Find a selection of simple festive style shapes and add them to your design mat in varying sizes. Add your scrap HTV pieces to your cutting mat and use the snap mat tool on the DesignSpace app to position your designs in the best place to cut.

Once your HTV decals have been cut, place them across your sweater in a random pattern, cover them with a Teflon sheet and press with your heat press until they are fixed in place.

It can help to seperate your HTV scraps out into colours before choosing a design.

If you've got lots of red and green scraps in varying shades you could make holly leaf and berry designs. If you've got lots of silvers and gold HTV star shapes are a great option. And if you've got a collection of all sorts of colours, cut some into little squares and rectangles and then another lot into bow shapes – you can press the squares and rectangles on to your jumper first and then add layer the bow shapes on top to make lots of multi coloured present shapes!

Fabric Paint

Fabric paint gives you endless possibilities for creating designs on a Christmas jumper. You can choose to freehand a design, use a stencil template or even go old school and create some potato print designs.

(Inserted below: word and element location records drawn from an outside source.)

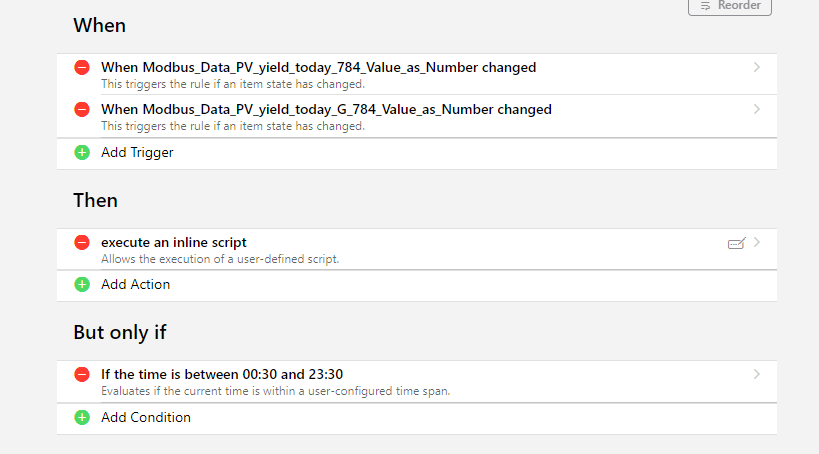Image resolution: width=819 pixels, height=454 pixels.
Task: Expand the inline script action chevron
Action: point(757,242)
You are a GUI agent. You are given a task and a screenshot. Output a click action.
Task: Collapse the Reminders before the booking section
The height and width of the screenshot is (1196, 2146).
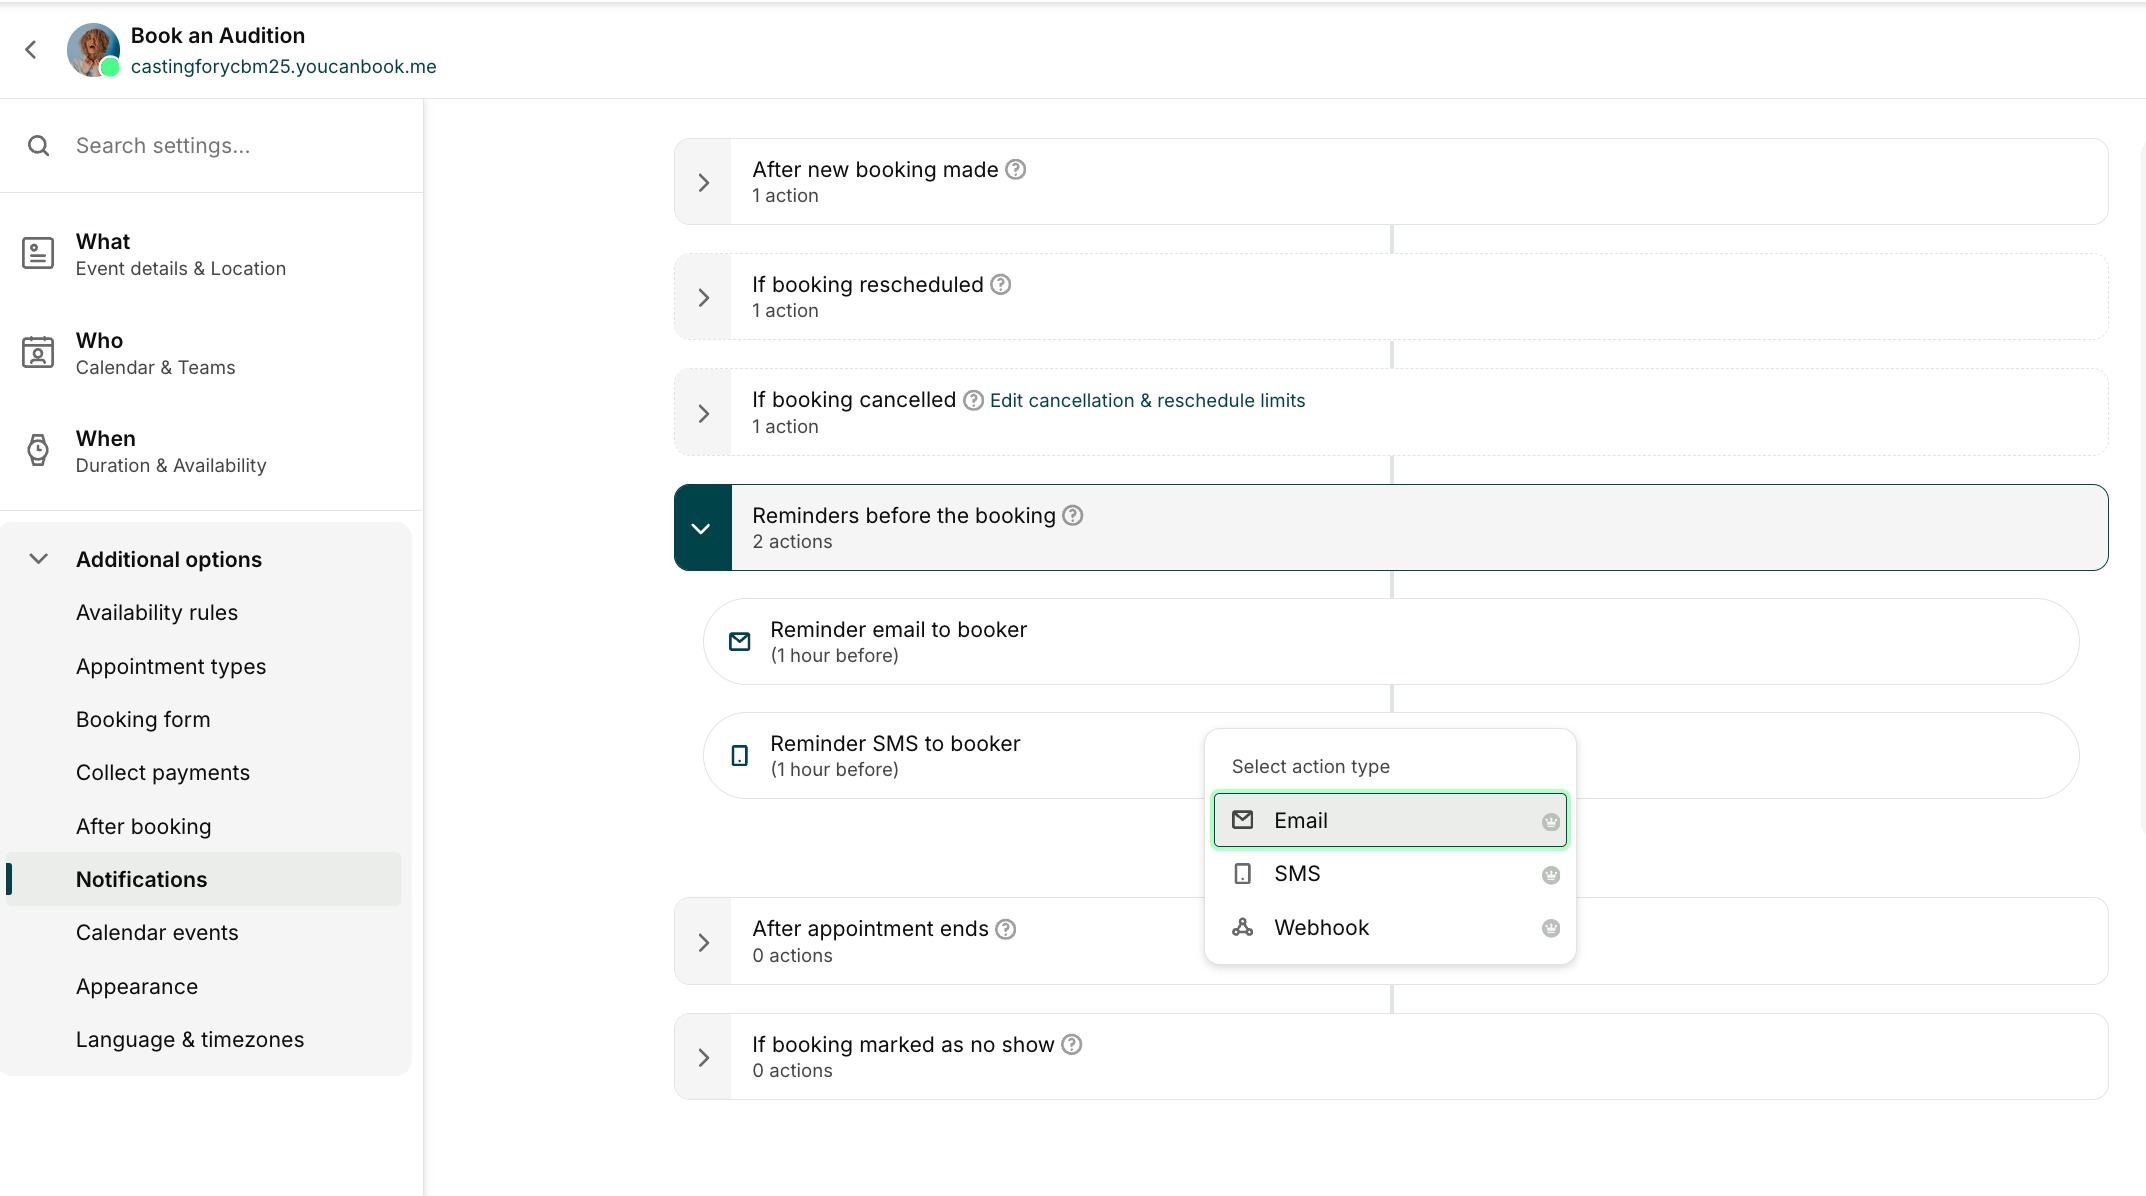(703, 528)
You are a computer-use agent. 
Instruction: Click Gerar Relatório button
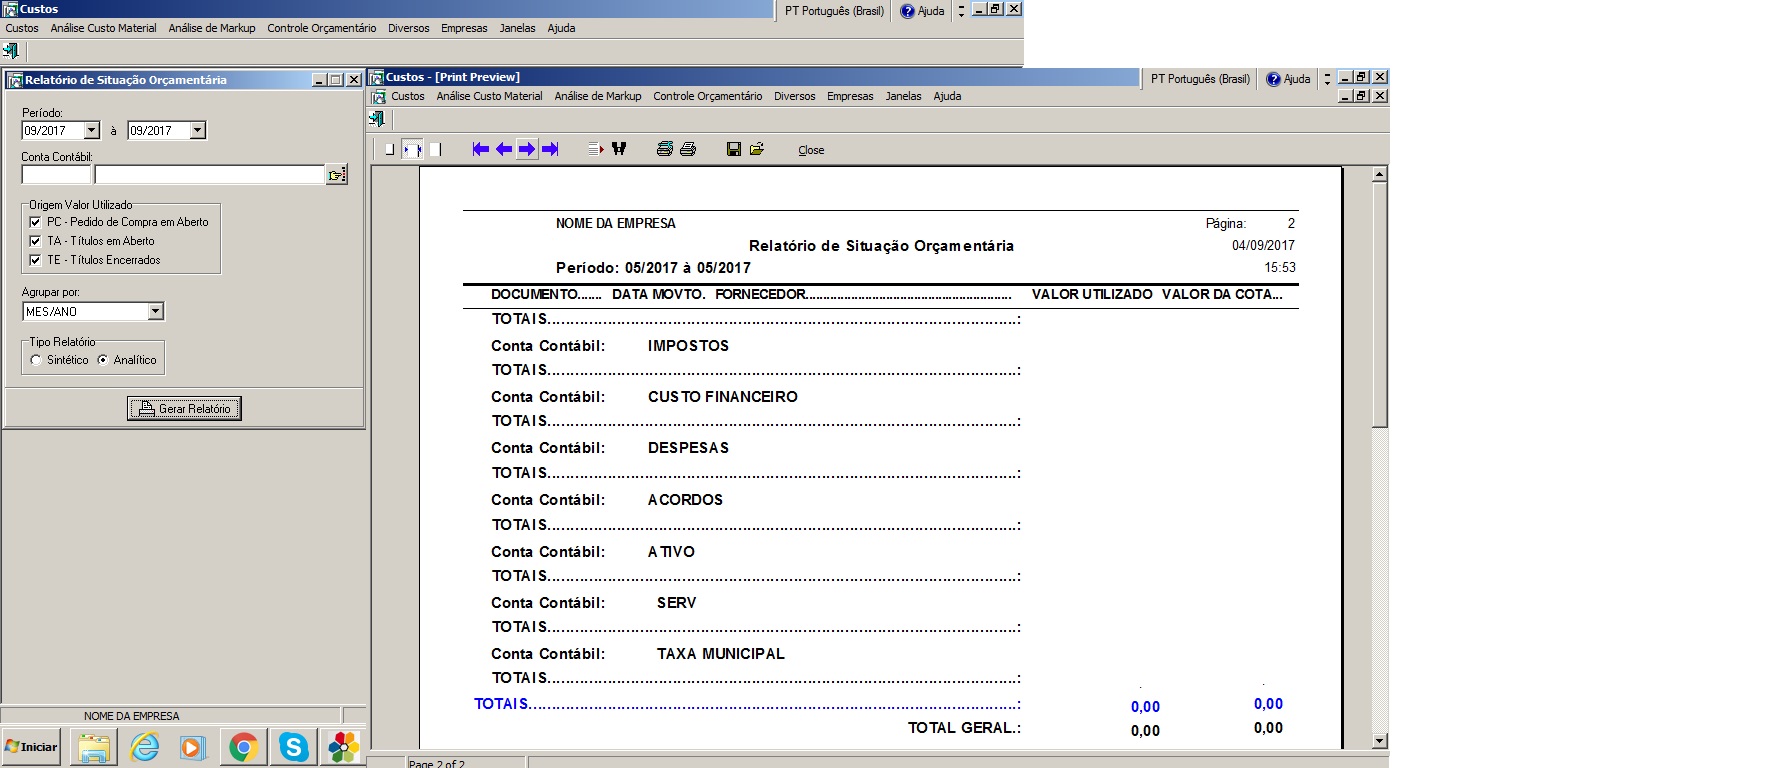pyautogui.click(x=184, y=408)
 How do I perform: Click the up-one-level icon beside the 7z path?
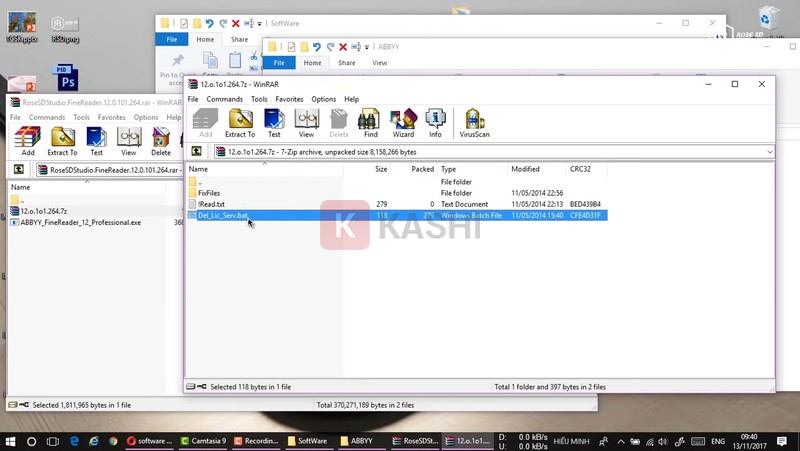[x=197, y=152]
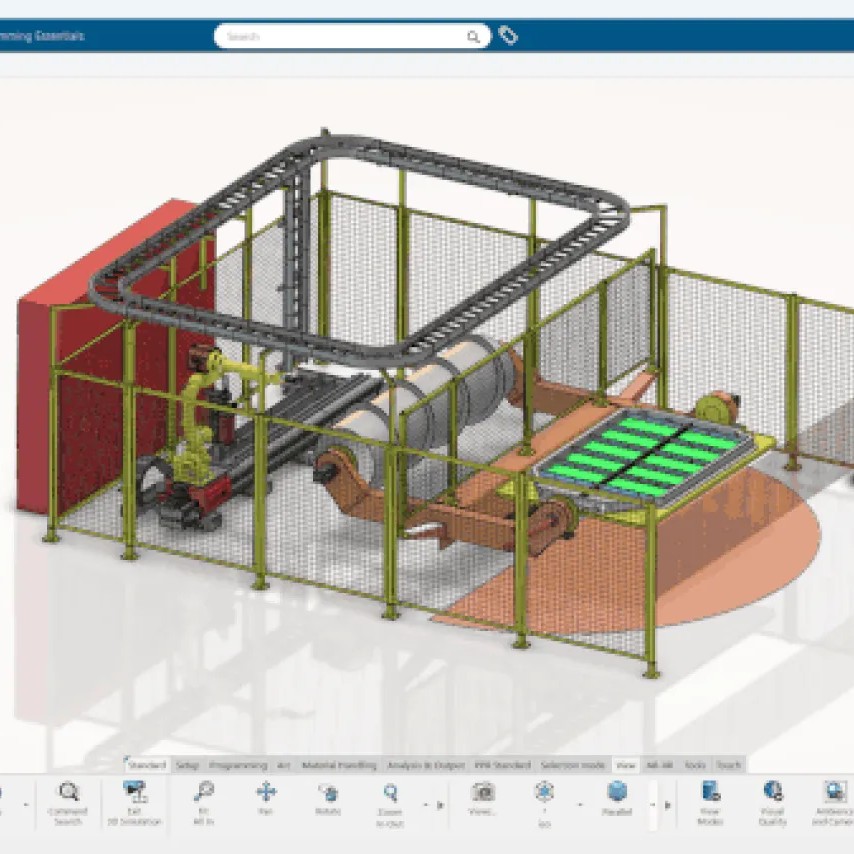This screenshot has height=854, width=854.
Task: Expand dropdown arrow next to Parallel
Action: tap(653, 803)
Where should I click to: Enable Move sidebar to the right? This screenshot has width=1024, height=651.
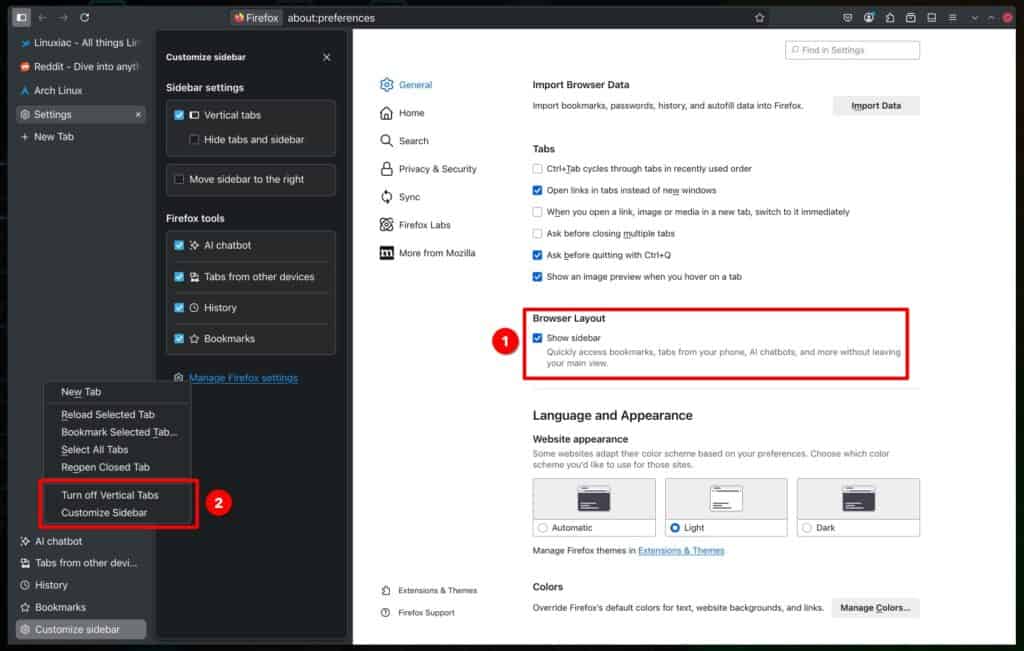[x=179, y=179]
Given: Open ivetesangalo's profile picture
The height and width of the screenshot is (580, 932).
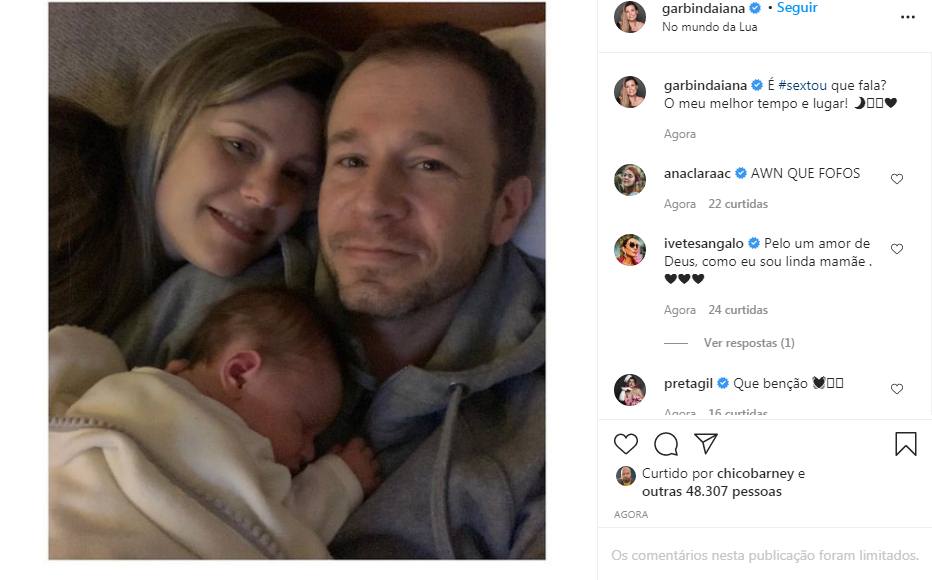Looking at the screenshot, I should 630,250.
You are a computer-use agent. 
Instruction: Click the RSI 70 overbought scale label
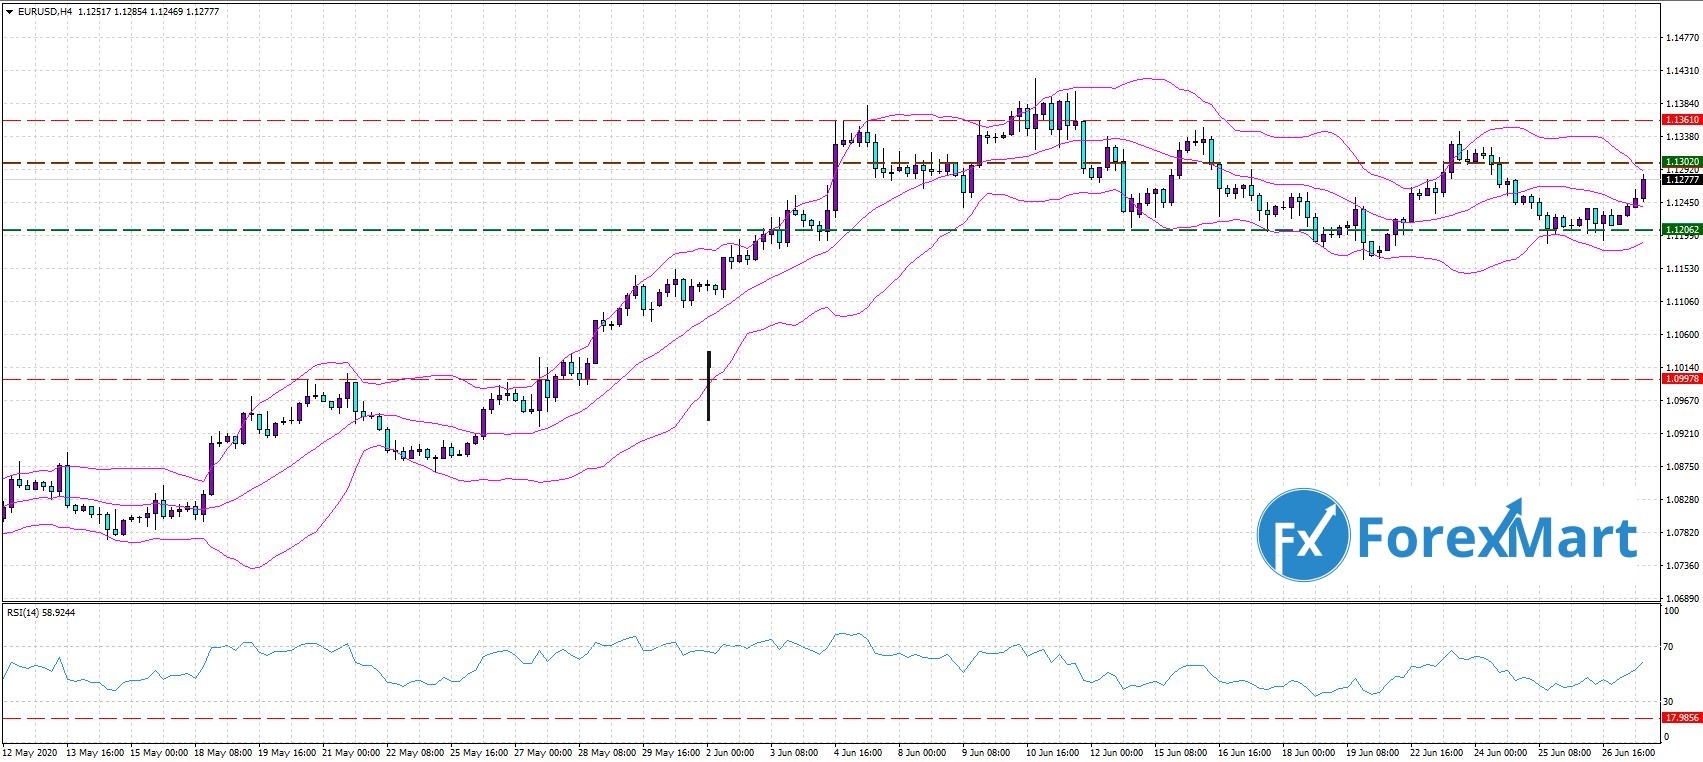click(1667, 647)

Whichever method you choose, make sure to place a piece of scrap cardboard in between the layers of the sweater before painting so that the paint doesn't soak or bleed through.

Handprints and finger painting

If you're making Christmas jumpers with the kids, hand print designs are some of the funnest and easiest ways to make something really unique. Gold or yellow hand prints can be used as reindeer antlers – paint a brown oval first then add your handprints to the top as the antlers, then add some red for the nose and some black to draw on the eyes.

Green handprints make excellent holly leaves with red thumb prints beind added as berries. But if you want to go all out with colour, try adding different colours fingerprints to your jumper and then use black paint (or even better, black puffy paint) to draw a line connecting all the finger prints up to make them a string of multicoloured Christmas lights!

Felt

felt snowman for christmas decorations
Zolotaosen - Getty Images

Felt is a great material for adding some extra texture and jazzing up an old jumper into a new festive version.

You can hand cut felt to make large designs or you could use something like the Cricut Maker to cut smaller and more intricate shapes. These can then be attached to your jumper with fabric glue and once the glue is dry, secured with a small running stitch around the edge.

A great hand cut felt design are baubles – you can stick to just circle shapes or add in a few fancier ones (search online for bauble shapes if you need some inspo). These shapes can then be decorated with sequins, scraps of ribbon, glitter glue or puffy paints and then added on to your jumper.

If you've got a bundle of fabric scraps that need using up why not turn them into appliqué patches to make a Christmas jumper?

Green fabric can be turned into holly leaves, yellow fabric into stars, and white into snowflakes or snowmen. If you've got patterned fabric you can cut square and rectangle shapes, stitch them to your jumper and then use ribbon to make bows and glue them to the tops to make presents – there are so many fun options!

To use scrap fabric as appliqué patches you need to iron a piece of bondaweb to the back (to give it some stability and stop the edges from fraying) and then cut out your design shape. Place that shape onto your jumper, press again with an iron to fuse it to the jumper fabric and then hand stitch it into place to make it nice and secure.